Sizwe Nxasana, the chairperson of the National Student Financial Aid Scheme, confirmed during a Talk Radio 702 interview that his organisation does not have information on how free education will be funded.
“Ratings agencies are obviously watching which way the country is going, especially in terms of fiscal discipline.
“The statement that came out on Saturday from the Treasury indicates that while the government will increase financial aid to students in the form of free education for those who come from poor backgrounds they committed to do this within fiscal consolidation and discipline.
"Obviously, the proof of the pudding is still yet to be seen,” said Nxasana.
Meanwhile, Asief Mohamed, the chief investment officer at Aeon Investment Management, said he does not see the free-education plan being implemented in 2018.
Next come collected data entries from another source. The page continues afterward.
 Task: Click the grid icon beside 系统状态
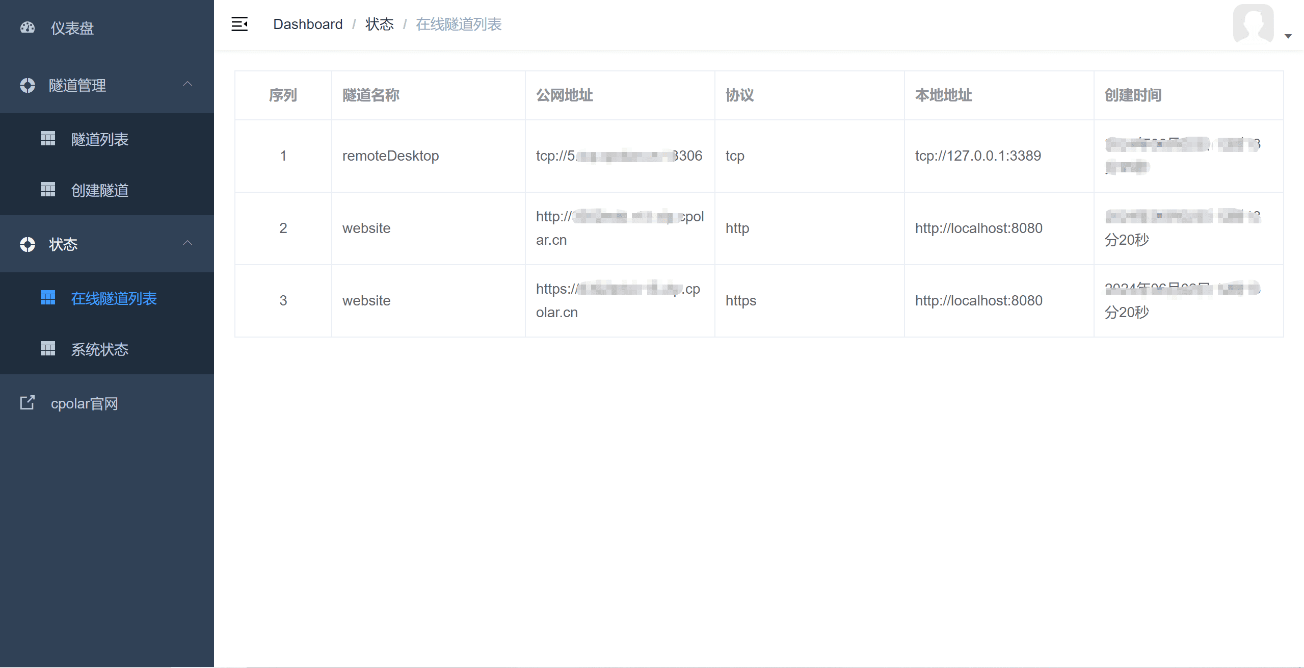click(48, 349)
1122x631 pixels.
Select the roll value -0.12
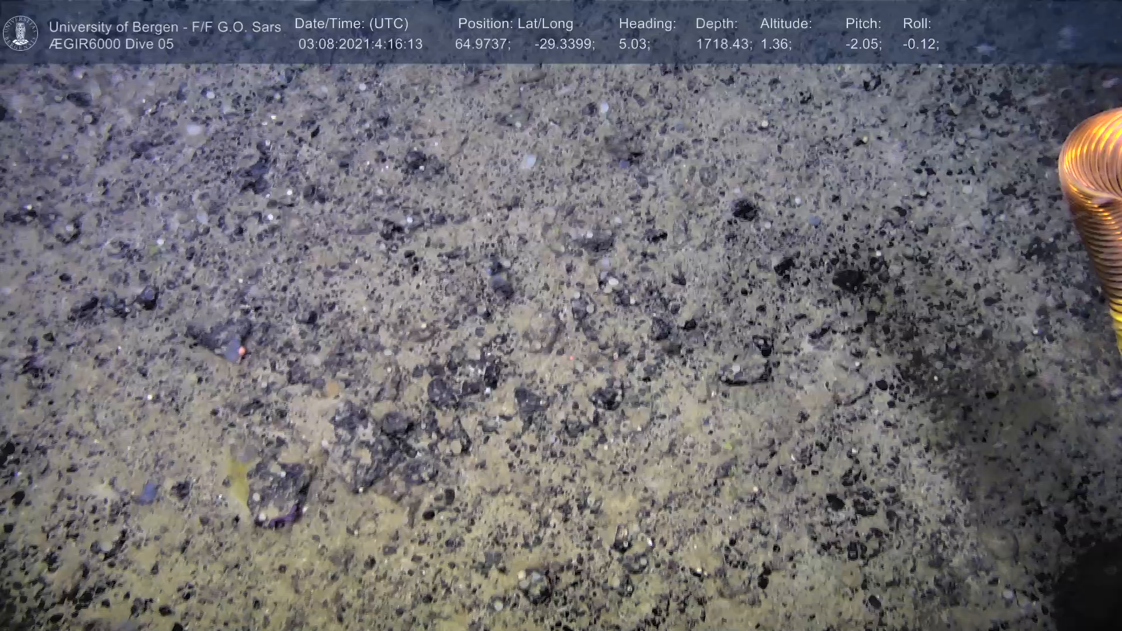920,44
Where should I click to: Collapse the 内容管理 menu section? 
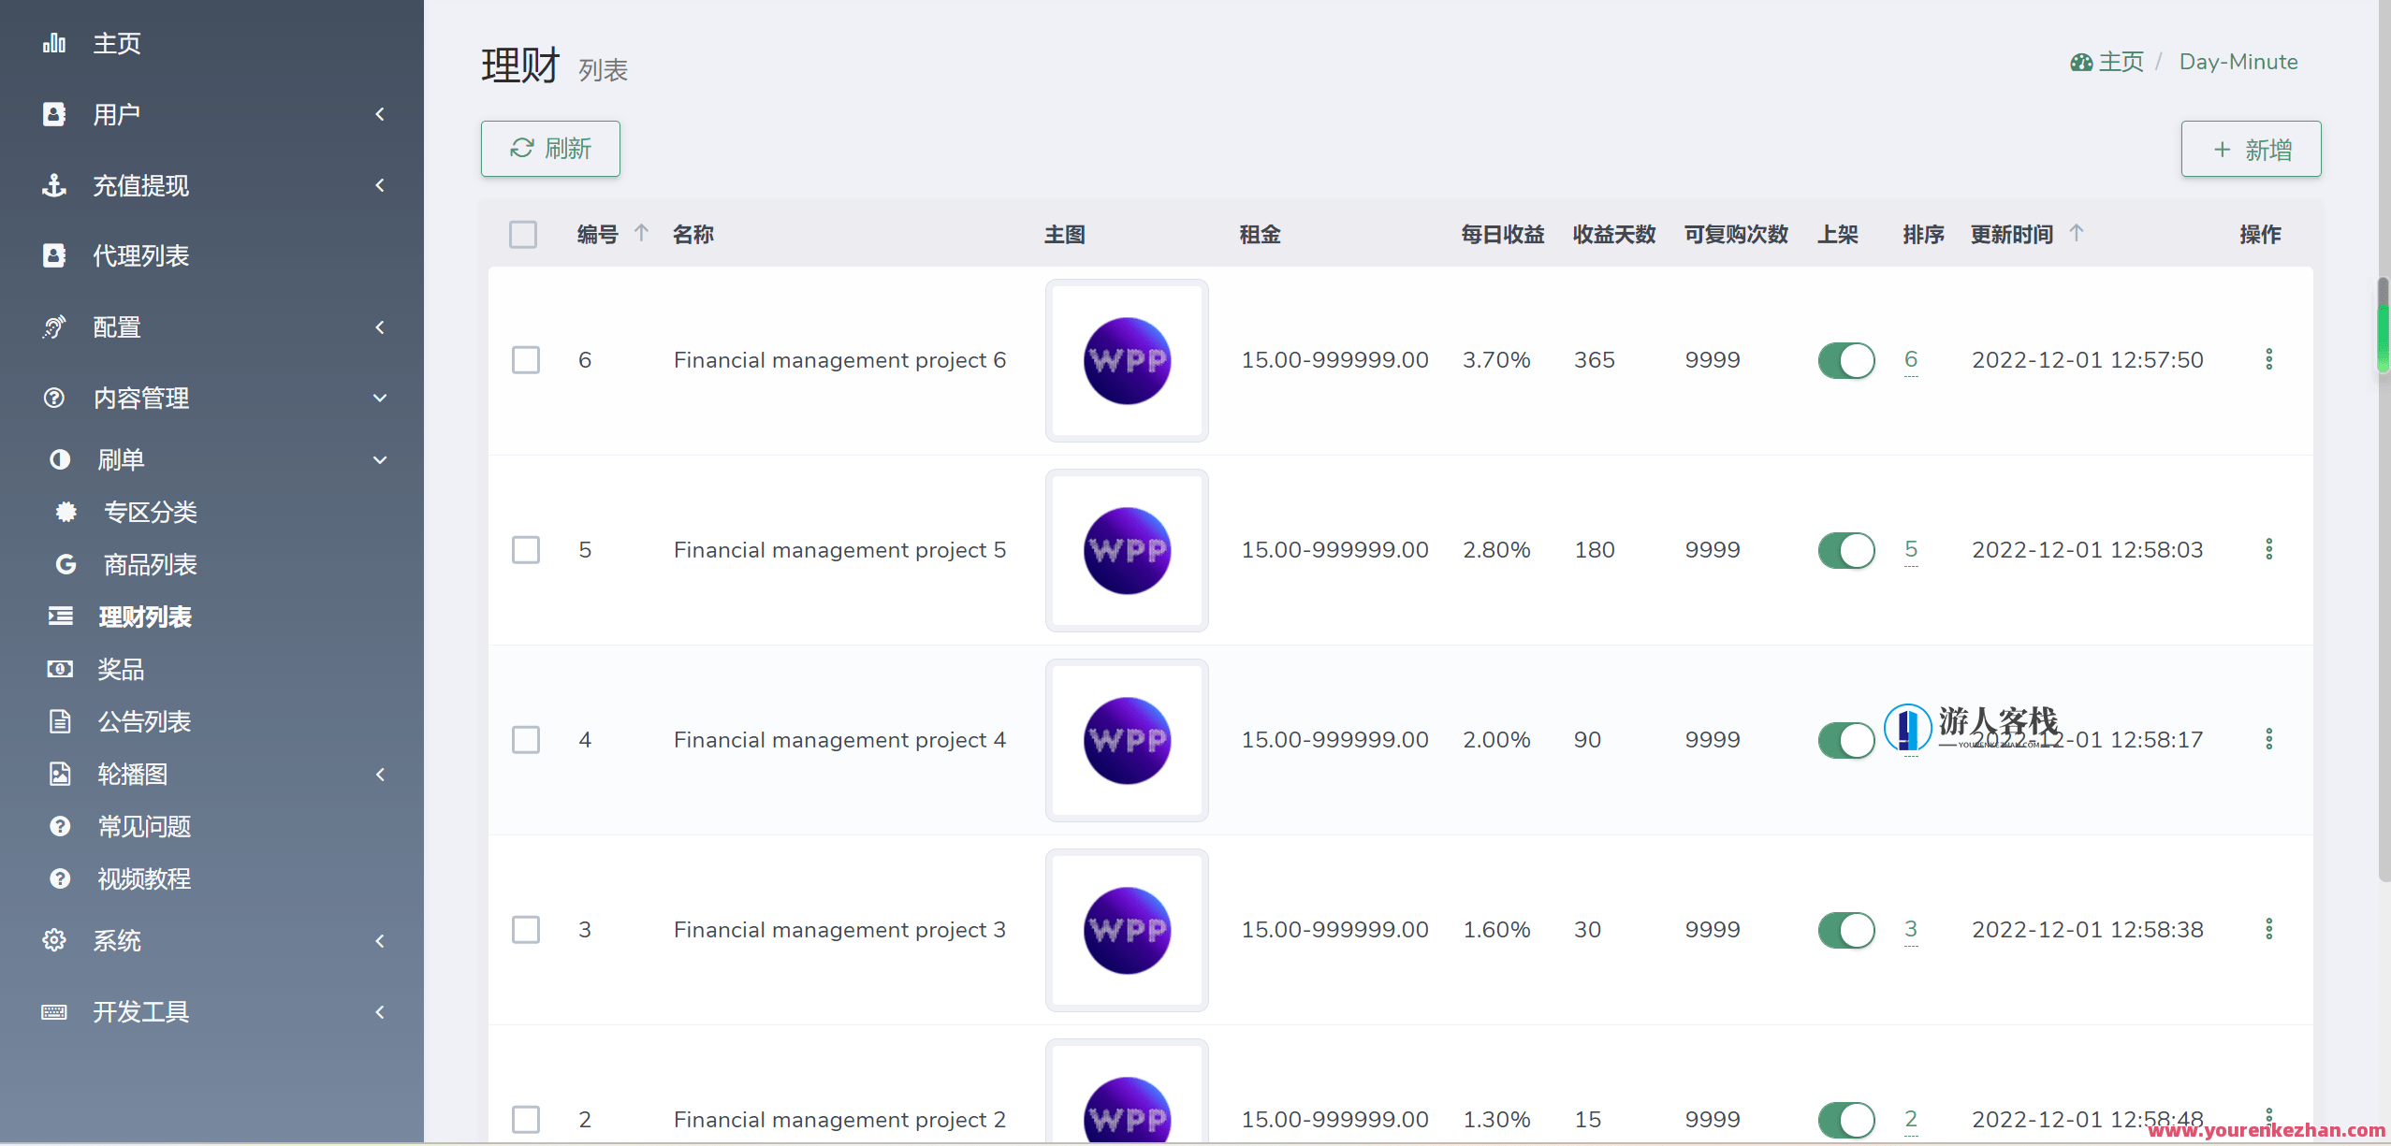point(380,398)
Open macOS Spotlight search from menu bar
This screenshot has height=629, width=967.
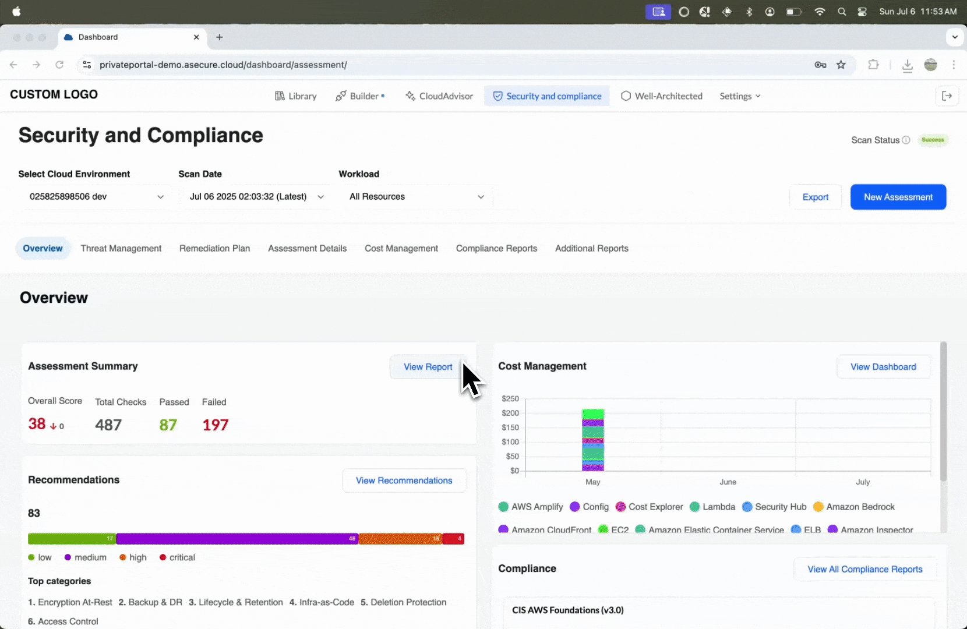(842, 11)
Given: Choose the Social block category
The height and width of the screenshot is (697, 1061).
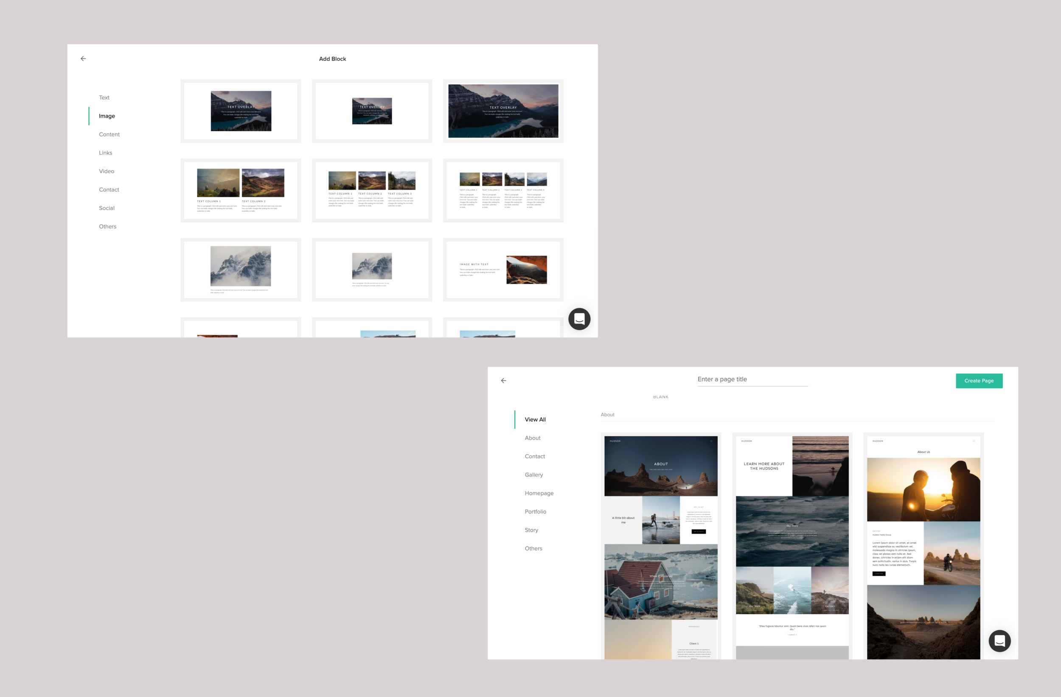Looking at the screenshot, I should pyautogui.click(x=107, y=208).
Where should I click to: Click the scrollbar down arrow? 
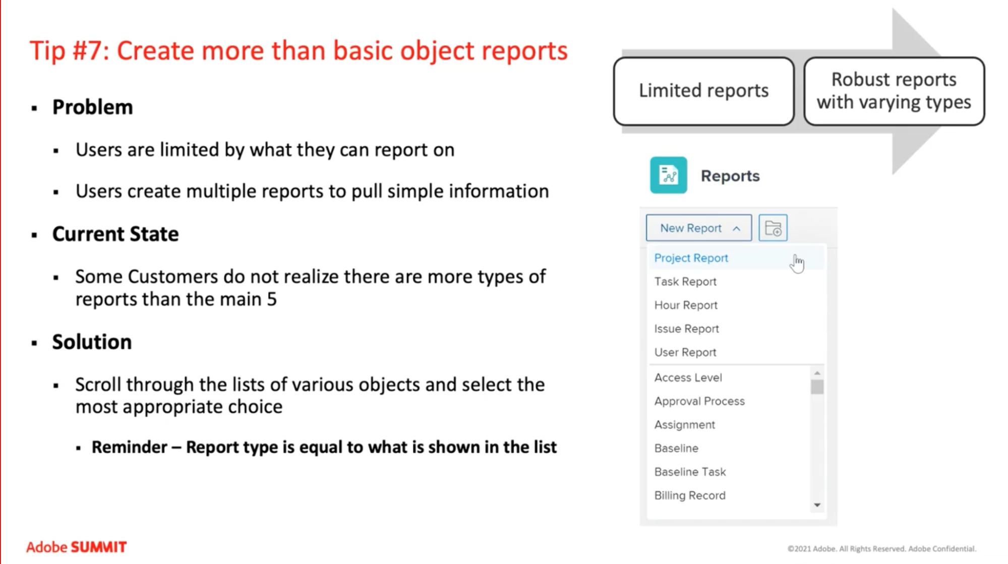click(x=817, y=505)
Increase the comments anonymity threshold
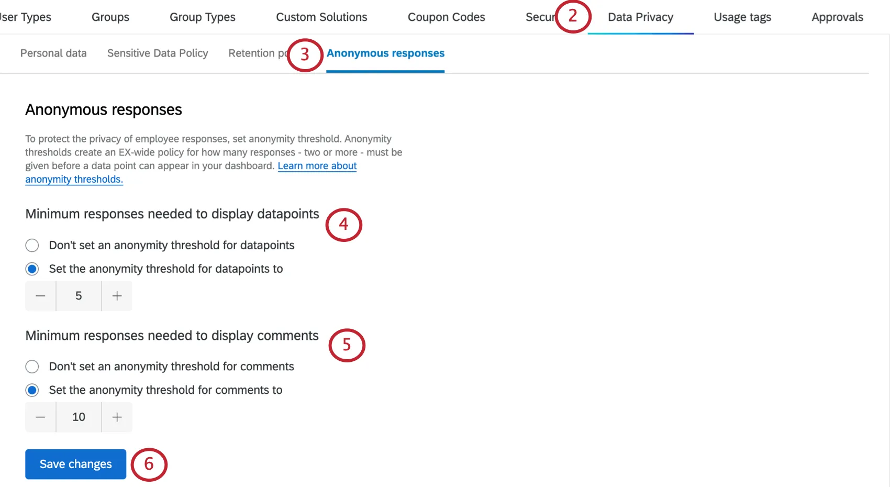890x487 pixels. (x=116, y=417)
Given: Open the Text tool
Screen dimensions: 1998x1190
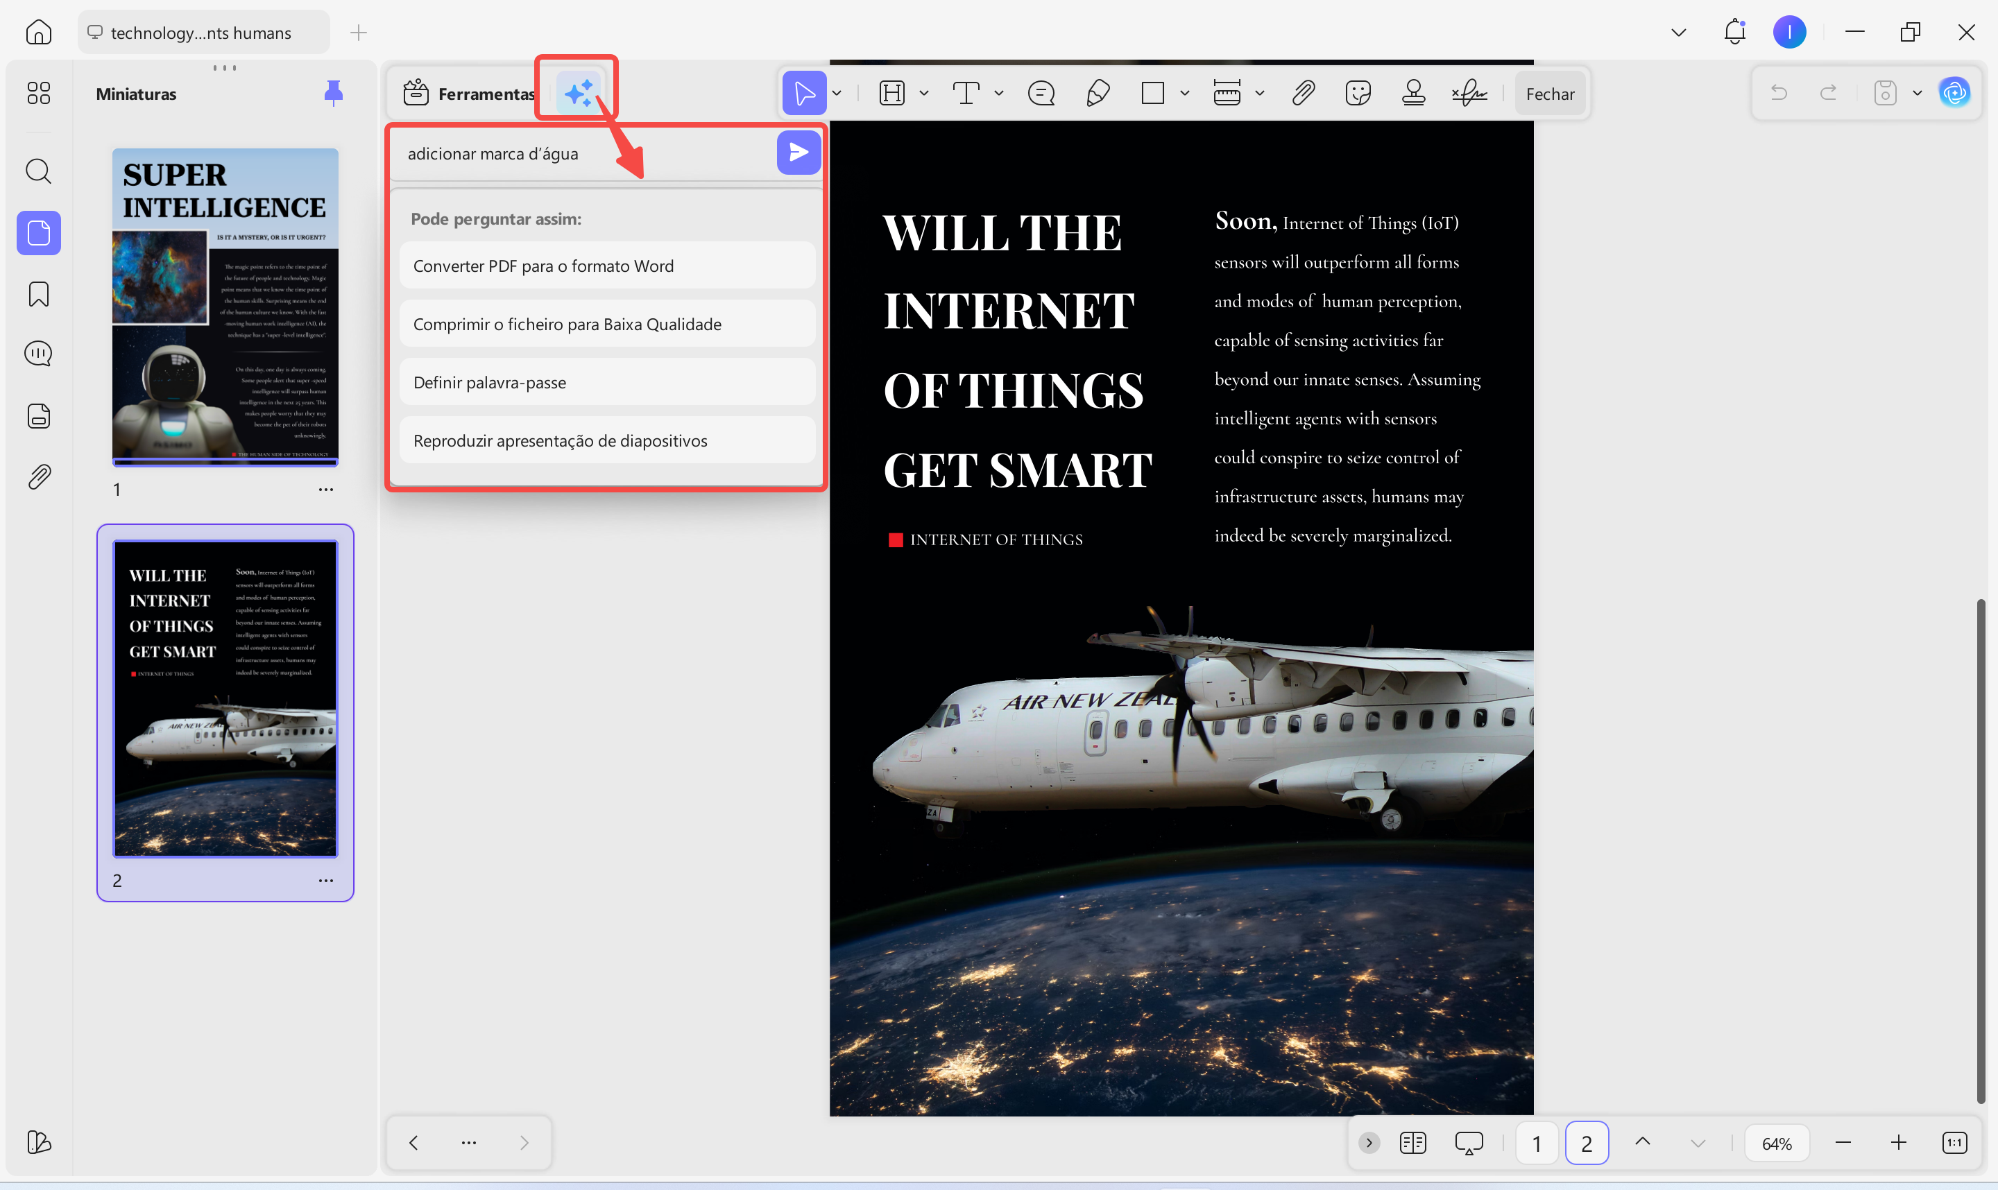Looking at the screenshot, I should point(967,92).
“President Jacob Zuma has created a quagmire by by-passing both cabinet and national treasury when he announced his plan. I doubt it will be implemented, because it has to first follow the correct processes of government first,” Mohamed said.
The Department of Higher Education and Training estimated the plan would add R12.4billion to the cost of tertiary education.
The announcement has largely over-ridden the Heher Commission, which suggested various alternatives to providing free education to all students in need, including government-guaranteed bank loans.
Tumisho Grater, an economic strategist at Novare Actuaries, said it will be challenging for fiscal policy to provide any meaningful or sustained boost to economic growth.
“While the outcome of the elective conference is an important one in terms of policy direction, a change in leadership will not immediately heal the years of economic ills.
“This sentiment was echoed by S&P Global Ratings when they decided to downgrade the country’s local currency rating to junk status a few weeks ago,” Grater said.